No documento, o governo angolano afirma que acolheu "bem a recomendação do Comité para rever a legislação sobre o aborto no sentido de permitir que ele seja feito por razões terapêuticas e em caso de gravidez resultante de estupro ou incesto" e destaca, "no âmbito da revisão legislativa do Código Penal", a inclusão do artigo 158.º, com a epígrafe "Interrupção de Gravidez não Punível".

Este artigo, que "alarga o âmbito de situações em que o aborto é permitido", prevê "a possibilidade de aborto consentido" nas primeiras 10 semanas; em caso de risco de vida da mulher, nas primeiras 16 semanas; em caso de inviabilidade do feto e de malformação ou doença nas primeiras 24 semanas" e caso "a gravidez tenha resultado de uma relação forçada".

Três anos depois, a AN este quase a deitar por terra os oito parágrafos do relatório, retirando o artigo 158.º do projecto, em contraciclo com aquele que é o sentido da legislação aprovada nos Países Africanos de Expressão Portuguesa (PALOP) e na CPLP.

Este cenário não se concretizou ainda, mesmo que nada esteja garantido de que o aborto não será criminalizado, sem excepções, mas os deputados da AN admitiram, quase à última da hora, que é mais prudente alargar o prazo para o debate em torno desta matéria, pela sua sensibilidade social.

Isto aconteceu depois de se ter levantado um coro de críticas à posição mais retrograda que ia a votação, num momento de campanha eleitoral, onde o elevado peso das igrejas é mau conselheiro para que o país, no seu todo, trate de um assunto desta natureza, para além de Angola estar a seguir em contramão com aquilo que é a realidade global.

Cabo Verde foi o primeiro país a legislar no sentido de despenalizar o aborto até às 12 semanas e fê-lo logo em 1986. Seguiu-se Portugal, que aprovou, em 2007, legislação que permite a interrup- ção voluntária da gravidez até às 10 semanas, com resultados na diminuição de abortos no país, divulgados em 2015.

Moçambique, país onde 11% dos óbitos durante a maternidade eram causados por abortos clandestinos, aprovou, em Dezembro de 2014, legislação que despenaliza o aborto nas primeiras 12 semanas e, no caso de violação, até às 16 semanas. A lei inclui situações em que a gravidez coloca em risco a vida da mulher ou no caso de má formação do feto.

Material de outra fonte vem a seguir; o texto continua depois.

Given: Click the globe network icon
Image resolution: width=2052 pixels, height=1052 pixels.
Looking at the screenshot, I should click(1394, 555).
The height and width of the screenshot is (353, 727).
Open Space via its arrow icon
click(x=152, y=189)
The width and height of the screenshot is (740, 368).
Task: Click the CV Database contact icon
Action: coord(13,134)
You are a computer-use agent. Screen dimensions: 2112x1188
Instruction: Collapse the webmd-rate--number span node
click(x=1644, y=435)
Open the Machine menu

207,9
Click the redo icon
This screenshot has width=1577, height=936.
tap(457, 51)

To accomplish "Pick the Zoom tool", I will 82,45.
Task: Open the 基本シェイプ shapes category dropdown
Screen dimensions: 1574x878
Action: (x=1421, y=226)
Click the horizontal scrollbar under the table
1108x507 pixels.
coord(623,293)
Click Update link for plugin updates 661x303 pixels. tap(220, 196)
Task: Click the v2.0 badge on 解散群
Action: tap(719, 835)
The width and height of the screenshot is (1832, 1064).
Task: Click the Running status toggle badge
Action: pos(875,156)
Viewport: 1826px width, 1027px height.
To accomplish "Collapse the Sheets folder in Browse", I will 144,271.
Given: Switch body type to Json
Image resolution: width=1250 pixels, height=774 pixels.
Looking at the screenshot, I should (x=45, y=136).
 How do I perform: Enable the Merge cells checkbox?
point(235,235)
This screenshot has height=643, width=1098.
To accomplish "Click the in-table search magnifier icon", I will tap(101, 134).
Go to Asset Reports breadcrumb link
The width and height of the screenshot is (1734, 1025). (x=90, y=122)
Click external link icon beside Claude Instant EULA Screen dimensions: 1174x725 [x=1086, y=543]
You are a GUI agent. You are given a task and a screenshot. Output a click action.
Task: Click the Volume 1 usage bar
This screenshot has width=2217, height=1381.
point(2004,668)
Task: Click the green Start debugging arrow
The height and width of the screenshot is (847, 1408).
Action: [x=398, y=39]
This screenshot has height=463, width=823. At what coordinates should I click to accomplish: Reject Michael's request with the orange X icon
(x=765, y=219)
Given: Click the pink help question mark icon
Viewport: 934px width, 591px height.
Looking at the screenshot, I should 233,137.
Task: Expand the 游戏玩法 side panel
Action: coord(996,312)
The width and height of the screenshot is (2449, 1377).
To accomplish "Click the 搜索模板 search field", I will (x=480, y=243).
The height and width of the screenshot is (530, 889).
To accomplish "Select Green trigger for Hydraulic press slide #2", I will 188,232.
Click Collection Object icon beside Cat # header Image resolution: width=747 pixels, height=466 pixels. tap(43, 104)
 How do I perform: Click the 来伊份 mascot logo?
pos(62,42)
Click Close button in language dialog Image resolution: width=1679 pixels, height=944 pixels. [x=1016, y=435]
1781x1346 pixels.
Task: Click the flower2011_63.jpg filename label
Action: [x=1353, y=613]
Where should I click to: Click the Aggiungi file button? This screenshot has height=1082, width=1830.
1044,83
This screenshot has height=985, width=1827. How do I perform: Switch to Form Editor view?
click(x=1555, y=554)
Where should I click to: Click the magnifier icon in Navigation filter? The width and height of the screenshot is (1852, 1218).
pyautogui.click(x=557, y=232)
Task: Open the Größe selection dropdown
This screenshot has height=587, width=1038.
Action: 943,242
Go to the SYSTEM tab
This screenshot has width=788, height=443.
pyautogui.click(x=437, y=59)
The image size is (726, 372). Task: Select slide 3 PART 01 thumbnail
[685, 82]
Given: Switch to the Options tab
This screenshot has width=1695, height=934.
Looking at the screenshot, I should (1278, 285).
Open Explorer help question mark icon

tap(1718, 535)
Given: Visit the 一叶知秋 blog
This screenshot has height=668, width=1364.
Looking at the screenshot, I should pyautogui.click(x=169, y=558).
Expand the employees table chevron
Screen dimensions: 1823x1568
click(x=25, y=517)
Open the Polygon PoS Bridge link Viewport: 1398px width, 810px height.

O Brasil tem uma das leis mais restritivas, admitindo a interrupção quando há risco de vida da mãe, no caso de violação ou no caso de feto sem cérebro. Contudo, o âmbito da lei tem vindo a ser alargado, por jurisprudência, após decisões do Supremo Tribunal Federal, a última das quais há quatro meses.

A decisão do colectivo de juízes - que apreciou favoravelmente um habeas corpus que revogou a prisão preventiva de um médico e quatro funcionários de uma clínica em Duque de Caxias, no Rio de Janeiro - representa um passo em frente na descriminalização do acto, desde que efectuado no início da gravidez, como admitiu o Folha de S. Paulo.

O colectivo de juízes, constituído pelos magistrados Luís Roberto Barroso, Rosa Weber e Edson Fachin, considerou que os "artigos do Código Penal que criminalizam o aborto no primeiro trimestre de gestação violam direitos fundamentais da mulher", nomeadamente o seu direito à autonomia, à sua integridade física e psíquica, os seus direitos sexuais e reprodutivos e à igualdade de género.

"Na medida em que é a mulher que suporta o ónus integral da gravidez, e que o homem não engravida, somente haverá igualdade plena se a ela for reconhecido o direito de decidir acerca da sua manutenção ou não", escreveu.

O magistrado - que no seu voto afirma que o aborto não é algo bom e que o papel do Estado deve ser evitá-lo, mas com educação sexual, distribuição de contraceptivos e apoio às mulheres que desejarem manter a gravidez, mas que não tenham condições - considera que a "criminalização do aborto causa uma discriminação contra as mulheres pobres, que não podem recorrer a um procedimento médico público e seguro, enquanto as que têm condições pagam clínicas particulares".